April 21, 2014
If you’ve been hired at any point since Nov. 6, 1986, you
were required by U.S. law to provide proof
of your eligibility to work in this country through an I-9 form. The form requires the employee’s name (including maiden name), address, date of birth, social security number and eMail address (if they have one). Employees are required by law to provide this information no later than the first day of their hire.
It’s also all the information a thief needs to hijack their identity.
The statistics are almost unbelievable. Fifteen million
Americans have their identities stolen each year, with an average loss of $ 3,500 each. That is $50 billion annually and growing. Seven out of every 100 Americans will be victimized by this crime
annually. Identity theft is now believed to be the most frequent, costly and
pervasive crime in the U.S. today.
How are thieves getting this information? By targeting
organizations that have your personal
information. Just about everybody has it — your government, bank, school,employer, doctor, merchant, utility companies and brokerage firms, to name a few. How the thieves get your data is a novel in itself, but from bribes to hacking to dumpster diving to stumbling on an unprotected laptop, they are getting this data every day.
Employee Protection Is Critical
How can you as the employer, who is required to keep this
information, protect yourself and your
• Keep all manual employee records under lock and key. A locked filing cabinet
behind a locked door is not overkill. You are required to keep a hard copy of
the I-9 form, and most employers have a hard copy of all payroll information.
Secure that information and limit it to just the people who need access to it.
• Regardless of whether you are doing payroll in-house or online, make sure
only your accountant, bookkeeper and/or the owners have access to this part of
your system. Only a very limited number of people need access to payroll.
• Develop a strict policy regarding logging out of either an in-house or
on-line payroll system if your employees step away from their desks. The policy
should also outline the company procedures when a violation takes place.
• Make sure your employees change their passwords to the payroll system just
like they do in the POS system. Every 90 days is a reasonable policy.
• Consistently enforce policies and procedures.
• Regularly review and revise existing policies to ensure all necessary policy
changes and additions have been addressed. Include a review of securing
sensitive data at year end or as part of your PCI compliance review.
• Ensure your company has an internal incident response plan and the
appropriate resources in-house to handle an incident of employee information or
corporate data loss or access by unauthorized employees or outsiders.
If a company has its customers and employees data
stolen, hacked or lost, the business is legally
obligated to notify person(s) affected by a data breach. In addition, the business could be sued by customers or employees because their personal information has been compromised.
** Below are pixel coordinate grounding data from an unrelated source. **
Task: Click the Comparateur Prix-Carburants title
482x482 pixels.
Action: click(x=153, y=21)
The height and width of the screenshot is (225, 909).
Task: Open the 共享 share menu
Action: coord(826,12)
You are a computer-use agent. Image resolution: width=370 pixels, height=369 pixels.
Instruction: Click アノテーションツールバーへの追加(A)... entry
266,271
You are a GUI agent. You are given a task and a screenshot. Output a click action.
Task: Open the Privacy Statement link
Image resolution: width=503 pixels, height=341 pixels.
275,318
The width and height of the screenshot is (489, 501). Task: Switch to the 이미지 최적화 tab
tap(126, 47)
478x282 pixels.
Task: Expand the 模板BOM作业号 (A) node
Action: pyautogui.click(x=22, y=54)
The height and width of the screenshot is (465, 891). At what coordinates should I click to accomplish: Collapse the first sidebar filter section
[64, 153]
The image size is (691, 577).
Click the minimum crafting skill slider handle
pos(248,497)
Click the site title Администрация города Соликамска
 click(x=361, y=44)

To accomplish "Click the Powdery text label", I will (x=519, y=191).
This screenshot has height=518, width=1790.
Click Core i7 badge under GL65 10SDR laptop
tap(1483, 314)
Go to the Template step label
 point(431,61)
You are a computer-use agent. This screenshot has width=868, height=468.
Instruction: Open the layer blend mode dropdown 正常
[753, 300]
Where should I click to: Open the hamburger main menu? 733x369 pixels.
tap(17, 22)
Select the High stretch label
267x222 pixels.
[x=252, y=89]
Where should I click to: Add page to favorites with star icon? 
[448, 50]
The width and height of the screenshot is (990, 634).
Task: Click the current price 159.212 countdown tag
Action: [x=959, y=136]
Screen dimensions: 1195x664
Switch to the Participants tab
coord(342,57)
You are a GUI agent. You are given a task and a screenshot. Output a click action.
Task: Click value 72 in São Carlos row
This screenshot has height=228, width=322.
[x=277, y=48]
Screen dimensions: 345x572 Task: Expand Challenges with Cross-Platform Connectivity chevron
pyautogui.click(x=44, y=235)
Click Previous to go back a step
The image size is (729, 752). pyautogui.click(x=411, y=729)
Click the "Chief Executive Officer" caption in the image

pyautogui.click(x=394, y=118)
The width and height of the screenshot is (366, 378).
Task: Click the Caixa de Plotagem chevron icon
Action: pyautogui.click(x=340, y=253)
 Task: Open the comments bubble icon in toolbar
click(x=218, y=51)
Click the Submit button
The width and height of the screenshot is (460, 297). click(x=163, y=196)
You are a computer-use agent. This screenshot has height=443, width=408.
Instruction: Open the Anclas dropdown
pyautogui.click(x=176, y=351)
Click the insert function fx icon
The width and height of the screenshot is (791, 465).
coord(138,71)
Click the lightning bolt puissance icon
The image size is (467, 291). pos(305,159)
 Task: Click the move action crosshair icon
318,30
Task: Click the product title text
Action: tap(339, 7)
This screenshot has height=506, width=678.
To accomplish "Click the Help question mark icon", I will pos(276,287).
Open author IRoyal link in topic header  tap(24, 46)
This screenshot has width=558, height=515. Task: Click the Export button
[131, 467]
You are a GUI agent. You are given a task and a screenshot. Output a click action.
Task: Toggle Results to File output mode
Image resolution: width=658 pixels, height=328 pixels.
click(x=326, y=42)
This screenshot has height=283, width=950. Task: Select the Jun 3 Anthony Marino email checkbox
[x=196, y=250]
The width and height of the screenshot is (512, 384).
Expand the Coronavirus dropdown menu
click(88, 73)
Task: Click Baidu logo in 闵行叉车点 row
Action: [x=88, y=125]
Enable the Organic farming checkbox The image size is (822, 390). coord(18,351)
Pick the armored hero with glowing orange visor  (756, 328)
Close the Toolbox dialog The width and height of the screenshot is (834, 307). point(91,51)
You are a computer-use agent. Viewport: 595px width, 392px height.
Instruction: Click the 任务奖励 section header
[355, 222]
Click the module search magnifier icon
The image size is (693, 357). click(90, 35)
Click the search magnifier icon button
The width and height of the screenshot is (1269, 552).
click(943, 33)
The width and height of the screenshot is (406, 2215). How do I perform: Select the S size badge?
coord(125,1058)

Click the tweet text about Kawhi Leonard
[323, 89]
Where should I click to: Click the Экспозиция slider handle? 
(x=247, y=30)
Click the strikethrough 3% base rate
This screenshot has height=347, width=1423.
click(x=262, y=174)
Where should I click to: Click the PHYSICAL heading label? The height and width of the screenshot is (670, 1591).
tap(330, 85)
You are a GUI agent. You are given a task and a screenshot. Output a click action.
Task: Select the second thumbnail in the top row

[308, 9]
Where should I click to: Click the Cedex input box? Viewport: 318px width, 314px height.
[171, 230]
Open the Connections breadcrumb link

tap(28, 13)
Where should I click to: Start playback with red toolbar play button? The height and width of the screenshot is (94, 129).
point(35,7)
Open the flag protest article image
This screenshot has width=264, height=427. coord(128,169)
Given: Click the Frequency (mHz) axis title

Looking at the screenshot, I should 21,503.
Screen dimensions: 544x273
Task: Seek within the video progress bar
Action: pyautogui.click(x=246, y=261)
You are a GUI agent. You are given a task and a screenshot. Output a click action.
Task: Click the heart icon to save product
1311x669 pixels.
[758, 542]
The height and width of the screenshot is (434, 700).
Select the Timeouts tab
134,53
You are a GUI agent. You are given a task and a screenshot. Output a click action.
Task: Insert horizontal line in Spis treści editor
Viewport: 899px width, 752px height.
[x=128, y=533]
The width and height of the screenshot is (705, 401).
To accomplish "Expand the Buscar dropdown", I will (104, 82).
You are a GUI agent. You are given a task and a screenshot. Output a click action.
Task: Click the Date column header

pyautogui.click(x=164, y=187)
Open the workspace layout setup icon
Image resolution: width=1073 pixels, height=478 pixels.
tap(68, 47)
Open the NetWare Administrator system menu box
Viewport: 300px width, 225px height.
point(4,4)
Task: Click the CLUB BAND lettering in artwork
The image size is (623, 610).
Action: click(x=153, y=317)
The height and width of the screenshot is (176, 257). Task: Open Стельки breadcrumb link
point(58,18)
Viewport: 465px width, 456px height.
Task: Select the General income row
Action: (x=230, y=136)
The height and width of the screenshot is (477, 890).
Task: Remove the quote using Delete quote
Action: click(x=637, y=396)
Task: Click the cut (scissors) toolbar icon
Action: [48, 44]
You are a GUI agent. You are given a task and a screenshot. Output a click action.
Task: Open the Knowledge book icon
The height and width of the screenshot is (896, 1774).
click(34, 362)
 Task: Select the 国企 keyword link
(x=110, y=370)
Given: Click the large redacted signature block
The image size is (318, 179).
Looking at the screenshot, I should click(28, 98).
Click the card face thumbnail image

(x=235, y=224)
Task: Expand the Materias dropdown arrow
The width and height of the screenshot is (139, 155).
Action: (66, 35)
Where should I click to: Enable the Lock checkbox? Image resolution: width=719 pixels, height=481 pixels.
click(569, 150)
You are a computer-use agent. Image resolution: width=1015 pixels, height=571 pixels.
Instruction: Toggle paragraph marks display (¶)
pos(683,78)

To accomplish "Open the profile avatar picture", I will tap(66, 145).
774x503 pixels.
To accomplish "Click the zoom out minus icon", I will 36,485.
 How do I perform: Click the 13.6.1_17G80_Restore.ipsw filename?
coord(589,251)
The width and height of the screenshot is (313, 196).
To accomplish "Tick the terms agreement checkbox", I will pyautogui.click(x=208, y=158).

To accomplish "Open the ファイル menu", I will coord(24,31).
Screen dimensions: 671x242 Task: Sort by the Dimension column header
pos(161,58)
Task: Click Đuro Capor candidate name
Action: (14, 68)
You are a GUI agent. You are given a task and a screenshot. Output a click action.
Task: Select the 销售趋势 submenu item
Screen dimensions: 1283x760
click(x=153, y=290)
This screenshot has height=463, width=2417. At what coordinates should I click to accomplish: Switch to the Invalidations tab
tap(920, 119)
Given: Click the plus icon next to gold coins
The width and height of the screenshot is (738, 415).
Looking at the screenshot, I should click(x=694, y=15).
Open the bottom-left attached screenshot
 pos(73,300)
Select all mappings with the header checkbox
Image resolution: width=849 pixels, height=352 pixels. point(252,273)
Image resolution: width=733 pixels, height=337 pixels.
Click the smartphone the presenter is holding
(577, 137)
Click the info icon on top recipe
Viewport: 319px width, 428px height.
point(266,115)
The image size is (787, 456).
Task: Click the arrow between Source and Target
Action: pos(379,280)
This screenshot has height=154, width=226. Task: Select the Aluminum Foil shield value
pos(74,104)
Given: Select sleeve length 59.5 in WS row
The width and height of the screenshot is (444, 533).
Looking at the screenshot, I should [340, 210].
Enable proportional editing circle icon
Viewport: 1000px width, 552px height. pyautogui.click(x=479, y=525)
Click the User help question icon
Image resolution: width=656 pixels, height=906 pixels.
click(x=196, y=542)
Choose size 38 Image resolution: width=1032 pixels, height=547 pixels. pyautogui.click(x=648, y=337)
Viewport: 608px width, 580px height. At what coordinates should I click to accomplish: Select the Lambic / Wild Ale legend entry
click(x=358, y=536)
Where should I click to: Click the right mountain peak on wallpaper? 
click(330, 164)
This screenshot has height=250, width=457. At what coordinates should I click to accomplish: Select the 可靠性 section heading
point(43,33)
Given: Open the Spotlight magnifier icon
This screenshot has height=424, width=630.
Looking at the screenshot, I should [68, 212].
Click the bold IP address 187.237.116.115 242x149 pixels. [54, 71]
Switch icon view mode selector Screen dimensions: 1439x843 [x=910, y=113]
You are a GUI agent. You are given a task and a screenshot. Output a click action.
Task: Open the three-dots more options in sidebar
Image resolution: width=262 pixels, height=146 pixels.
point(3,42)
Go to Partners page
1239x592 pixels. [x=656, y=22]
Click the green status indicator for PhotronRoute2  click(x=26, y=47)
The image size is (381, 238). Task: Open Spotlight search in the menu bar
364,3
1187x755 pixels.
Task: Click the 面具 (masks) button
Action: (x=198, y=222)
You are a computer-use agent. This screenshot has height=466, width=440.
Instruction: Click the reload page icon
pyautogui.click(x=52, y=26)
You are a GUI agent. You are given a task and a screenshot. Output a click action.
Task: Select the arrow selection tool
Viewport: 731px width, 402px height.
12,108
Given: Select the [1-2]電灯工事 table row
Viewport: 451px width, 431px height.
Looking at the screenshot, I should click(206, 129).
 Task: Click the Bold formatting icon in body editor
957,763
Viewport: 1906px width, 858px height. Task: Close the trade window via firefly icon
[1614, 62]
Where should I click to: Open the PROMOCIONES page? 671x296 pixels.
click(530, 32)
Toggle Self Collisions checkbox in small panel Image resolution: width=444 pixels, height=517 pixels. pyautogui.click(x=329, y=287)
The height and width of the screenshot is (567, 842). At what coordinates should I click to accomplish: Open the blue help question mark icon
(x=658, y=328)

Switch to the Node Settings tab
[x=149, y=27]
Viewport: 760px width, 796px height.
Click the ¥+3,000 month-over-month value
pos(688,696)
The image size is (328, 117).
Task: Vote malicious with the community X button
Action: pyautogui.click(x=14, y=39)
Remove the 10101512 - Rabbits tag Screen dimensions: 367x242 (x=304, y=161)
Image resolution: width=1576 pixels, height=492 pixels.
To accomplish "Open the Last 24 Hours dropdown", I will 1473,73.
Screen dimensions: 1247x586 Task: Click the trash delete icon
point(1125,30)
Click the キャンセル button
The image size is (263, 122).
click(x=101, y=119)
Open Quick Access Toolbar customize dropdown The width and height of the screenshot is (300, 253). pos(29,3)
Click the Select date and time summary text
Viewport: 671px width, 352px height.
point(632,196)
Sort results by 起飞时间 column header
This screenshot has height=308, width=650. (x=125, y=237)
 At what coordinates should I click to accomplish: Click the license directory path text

That brings us to one more recommendation worthy of each
owner’s consideration. Many insurance
companies now offer protection against these types of data breaches — for a “small” fee. The coverage varies with each insurance carrier but, in general, it should do the following:
1. Pay expenses to notify affected persons
2. Provide identity restoration services to them
3. Defend the business against lawsuits resulting from a data breach
4. Help restore the business’ own identity
Check with your insurance agent on the particulars of
what they can offer. But with Target and
Neiman Marcus reeling from their breaches, a little extra insurance might not be a bad idea.
How Employees Can Protect Themselves
1. Never carry your social security number on any
documents in your purse or wallet. Most states
now allow you to remove your social security number on your driver’s license. Not a single item in your purse or wallet should contain your social security number.
2. Lock your mailbox and be sure to stop mail when you’re out of town for more than a few days.
3. Shred your trash with a cross cut shredder.
4. Be careful what you say about yourself in public, especially when you’re on your cell phone.
5. Protect your personal computer with a firewall, anti-virus software or a program that removes spyware.
6. Don’t answer e-mails that request your personal information via eMail from your bank or favorite merchant. These types of scams are legendary, but people still fall prey to them. An eMail with your bank’s logo and a reasonable return eMail address is no assurance that you aren’t being scammed.
7. Never provide personal information, unless you are positive to whom you are giving it. The sophistication level of professional identity thieves involved in organized crime continues to grow, along with the methods they develop.
As the methods used to perform identity theft expand, so
do the types of accounts and services
being stolen by identity thieves. Credit, debit, checking and saving accounts are no longer the only targets. Identity fraud has grown to include theft of cell and landline phone service; cable and satellite television service; power, water, gas and electric service; Internet payment service; medical insurance; home mortgages and rental housing; automobile, boat and other forms of financing and loans; and government benefits. Identity thieves will also use stolen identities to obtain employment and to deceive police when arrested. Quite simply, every individual or business is vulnerable to attack when it comes to personal or corporate information,
products and services. Protect yourself!